The float comes just weeks after BRW released its list of “The 100 Wealthiest Bosses in Australia” – and if Beacon’s share price stabilises at these levels, it would place Robinson at 19 on the list, in the company of fellow retailer Gerry Harvey (6) and James Packer (2), among others.

Of course there is no guarantee the share price will continue to outperform – the long-term outlook of the stocks will depend on economic conditions, margins and how much hardware giants Bunnings, Masters and Mitre 10 muscle in on the residential lighting market.

There have been only a few retailers listed on the stock exchange in recent years, with Dick Smith (last December) and Myer (in November 2009) the most prominent.

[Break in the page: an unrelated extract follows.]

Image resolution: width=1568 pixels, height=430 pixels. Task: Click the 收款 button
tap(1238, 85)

During its first day, Dick Smith rose briefly above its issue price at $2.20 and was again back at these levels this week; Myer shares, issued at $4.10, slumped on their first day and have only spent a few months above those levels, and were trading at about $2.25 this week.

1 . China's growth slows

Further afield, Australia’s biggest trading partner officially slowed from its 7.7 per cent growth rate in 2013. The quarterly growth figures showed the Chinese economy was still travelling a little faster than most expected – at 7.4 per cent for the three months (this compares with the government’s target of about 7.5 per cent).

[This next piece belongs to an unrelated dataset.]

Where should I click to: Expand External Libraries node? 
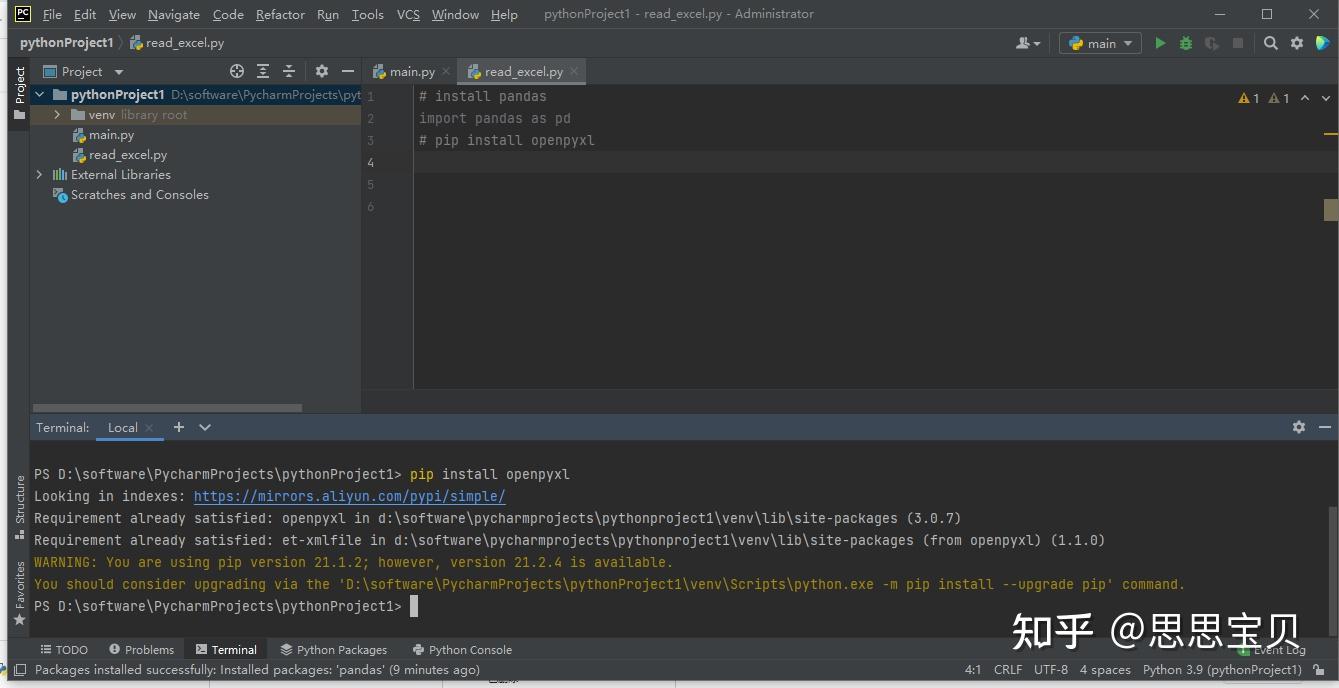(x=40, y=175)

Economist Saul Eslake, of Bank of America Merrill Lynch, says the figures were “better than expected, especially following the very weak data on exports for both February and March”. But before anyone gets too excited, Eslake says they do not contradict “the widespread understanding that China’s trend growth rate is slowing, both in line with demographic trends and as a result of the Chinese authorities’ clear strategy of shifting the principal engine of growth from fixed investment to household consumption”.

Concerns about the ramifications of a Chinese slowdown have been escalating this year, with some observers now expecting the 2014 growth rate to stay at 7.4 per cent all year. If it does, 2014 will be the slowest year in a quarter of a century – or since 1990, at the time of sanctions following the Tiananmen Square massacre, says the The Financial Times.

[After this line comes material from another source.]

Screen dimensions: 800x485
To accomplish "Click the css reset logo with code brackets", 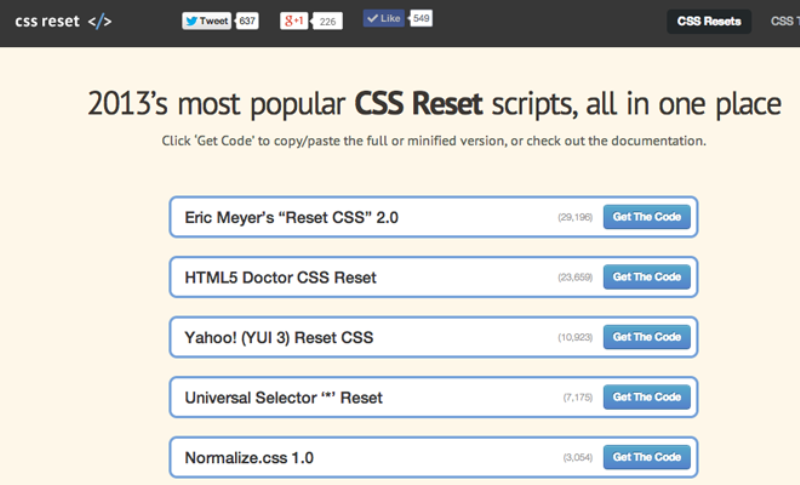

2 . Lenders mortgage insurance scrutiny

Meanwhile, in matters closer to home, mortgage brokers and the Housing Industry Association have called on David Murray’s Financial System Inquiry and the federal government to take action to encourage competition in a little-reported but critical component of the housing market – lenders mortgage insurance.

Finance Brokers Association of Australia president Peter White, a former boss of Wizard Home Loans, says the expense of this insurance, and an inability to transfer it between lenders, is a far greater disincentive to switch home loans than the bank exit fees that were axed by the previous federal Labor government.

More than a quarter of Australians who buy a house have saved less than 20 per cent for a deposit. Banks generally require all of these buyers to stump up for LMI to cover the bank in case of default. Two players – QBE and Genworth – dominate the market and the HIA and the FBAA both argue that prices are too high. The FBAA is also concerned that consumers should be offered a product disclosure statement with their mortgage, as they get with other forms of insurance (even though technically it is the bank not the home buyer that is the beneficiary of the policy).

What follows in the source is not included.